PROBLEMS TO SOLVE:
**a.** In the trigonometry solution, do these statements agree with the text? Answer each with yes or no and quote the deciding words: (i) the argument of cos is required to be acute and positive; (ii) sine is said to be negative in the second quadrant; (iii) the step-by-step solution starts by simplifying the right-hand side of the equation.
**b.** According to the trigonometry solution, what is the cosine of any angle equal to?
**c.** Reproduce the part of the trigonometry solution starting with "The sine and" and going on through "the second quadrant.".

-- begin GIVEN TEXT --

Question: If \[\sin 25^\circ \sin 35^\circ \sin 85^\circ = \dfrac{{\cos x^\circ }}{a}\], where argument of \[\...

Question

If $\sin 25^\circ \sin 35^\circ \sin 85^\circ = \dfrac{{\cos x^\circ }}{a}$ , where argument of $\cos$ is acute and positive, then find the value of $\left( {x + a} \right)$ .

Answer 1

Solution

Here, we need to find the value of the expression $\left( {x + a} \right)$ . We will simplify the given equation using trigonometric identities, such that the left hand side can be compared to the right hand side expression $\dfrac{{\cos x^\circ }}{a}$ , to obtain the values of $x$ and $a$ . Finally, we will use the values of $x$ and $a$ to find the value of the expression $\left( {x + a} \right)$ .

Formula Used: We will use the following formulas:

The trigonometric identities $\sin A\sin B = \dfrac{1}{2}\left[ {\cos \left( {A - B} \right) - \cos \left( {A + B} \right)} \right]$ and $\sin A\cos B = \dfrac{1}{2}\left[ {\sin \left( {A + B} \right) + \sin \left( {A - B} \right)} \right]$ .
The cosine of any angle $\theta$ is equal to the cosine of the negative angle $- \theta$ , that is $\cos \theta = \cos \left( { - \theta } \right)$ .
The sine and cosine of complementary angles is given by $\sin \left( {90^\circ - \theta } \right) = \cos \theta$ .
The sine of an acute angle $\theta$ can be written as $\sin \left( {90^\circ + \theta } \right) = \cos \theta$ , because sine is positive in the second quadrant.

Complete step by step solution:
We will use trigonometric identities to simplify the left hand side of the given equation.

-- end GIVEN TEXT --
-- begin STORED DATA --

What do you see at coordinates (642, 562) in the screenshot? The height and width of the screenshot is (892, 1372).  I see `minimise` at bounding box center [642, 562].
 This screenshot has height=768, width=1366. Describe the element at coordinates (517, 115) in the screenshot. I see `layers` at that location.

-- end STORED DATA --

SET OF ANSWERS:
**a.**
(i) Yes: "where argument of $\cos$ is acute and positive"
(ii) No: "because sine is positive in the second quadrant"
(iii) No: "We will use trigonometric identities to simplify the left hand side of the given equation."

**b.** The cosine of the negative angle.

**c.**
The sine and cosine of complementary angles is given by $\sin \left( {90^\circ - \theta } \right) = \cos \theta$ .
The sine of an acute angle $\theta$ can be written as $\sin \left( {90^\circ + \theta } \right) = \cos \theta$ , because sine is positive in the second quadrant.